The forsythia in my front yard is very hardy and low maintenance, but its blooms are inconsistent from year to year. Some seasons there are hardly any, some seasons it's gone wild. This is a good-blooming year. With some early warm days and recent rain, things are rolling along.

Sunday, March 7, 2010

On schedule

The red winged blackbirds are staking out their territory, making announcements.
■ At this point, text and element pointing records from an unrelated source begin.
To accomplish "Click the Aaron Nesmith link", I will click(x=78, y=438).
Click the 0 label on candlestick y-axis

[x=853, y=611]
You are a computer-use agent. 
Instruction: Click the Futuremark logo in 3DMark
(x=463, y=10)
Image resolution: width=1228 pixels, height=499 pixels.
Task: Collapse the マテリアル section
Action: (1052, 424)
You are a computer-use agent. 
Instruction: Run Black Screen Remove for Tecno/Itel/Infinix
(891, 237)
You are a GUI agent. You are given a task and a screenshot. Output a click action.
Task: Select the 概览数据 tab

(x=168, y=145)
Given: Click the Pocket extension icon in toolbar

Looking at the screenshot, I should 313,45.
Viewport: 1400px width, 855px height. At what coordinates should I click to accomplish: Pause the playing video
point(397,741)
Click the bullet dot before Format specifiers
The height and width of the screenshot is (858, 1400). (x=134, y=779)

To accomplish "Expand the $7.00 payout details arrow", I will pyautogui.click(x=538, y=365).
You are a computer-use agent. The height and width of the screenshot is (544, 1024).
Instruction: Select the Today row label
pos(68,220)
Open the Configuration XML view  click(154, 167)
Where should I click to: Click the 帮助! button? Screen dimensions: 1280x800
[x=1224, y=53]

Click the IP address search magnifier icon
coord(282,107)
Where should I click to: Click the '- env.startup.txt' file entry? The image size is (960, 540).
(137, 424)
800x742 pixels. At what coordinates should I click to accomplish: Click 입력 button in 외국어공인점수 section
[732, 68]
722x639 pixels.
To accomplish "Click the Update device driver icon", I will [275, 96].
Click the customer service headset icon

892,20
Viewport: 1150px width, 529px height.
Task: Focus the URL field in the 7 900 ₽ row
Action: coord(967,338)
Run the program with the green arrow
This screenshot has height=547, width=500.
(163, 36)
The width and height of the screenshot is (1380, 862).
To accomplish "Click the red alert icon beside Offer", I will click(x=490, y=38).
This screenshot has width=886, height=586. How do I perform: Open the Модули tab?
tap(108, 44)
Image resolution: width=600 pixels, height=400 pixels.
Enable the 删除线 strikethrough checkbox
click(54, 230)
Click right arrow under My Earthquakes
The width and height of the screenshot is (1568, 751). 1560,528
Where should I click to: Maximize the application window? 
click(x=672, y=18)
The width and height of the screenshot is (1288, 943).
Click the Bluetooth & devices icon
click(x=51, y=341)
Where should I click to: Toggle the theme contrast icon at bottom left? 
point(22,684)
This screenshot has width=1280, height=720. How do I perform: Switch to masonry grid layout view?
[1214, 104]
Thursday, February 25, 2010

They just know.

Somewhere, not far in the distance, I heard a cardinal singing.

Friday, January 22, 2010

Details, details

For a few reasons, I'm not crazy about birds' feet. Not that they smell or anything, but they're scaly, skinny, generally not too attractive, and they're hard to figure out how to draw and paint. I've known for a while that the back toe on the feet of most perching birds is the equivalent of our big toe, and it's not jointed, so it doesn't wrap around a perch like the others do. What I found out today is that the other toes have different amounts of joints, and I've been studying diagrams to help me do the best job of making them look accurate. Who wants to lose a sale because a knowledgeable and particular customer says, "I'm not going to buy that painting because you should know that the third digit has three bones, and I only see two." That's not highly likely to happen, I know. However, I can tell when looking at another artist's work if they have really observed and are educated about their subject. Once, a bird artist I met at a show, a wood carver, pointed out to me that he could tell I knew my subject because my bird's back toe was straight, not bent. Believe it or not, I was flattered by that comment.

I found this very simple yet very helpful drawing from a Google search for bird foot anatomy. It was done by an artist named Jack Laws. I hope I have given him enough credit for this drawing!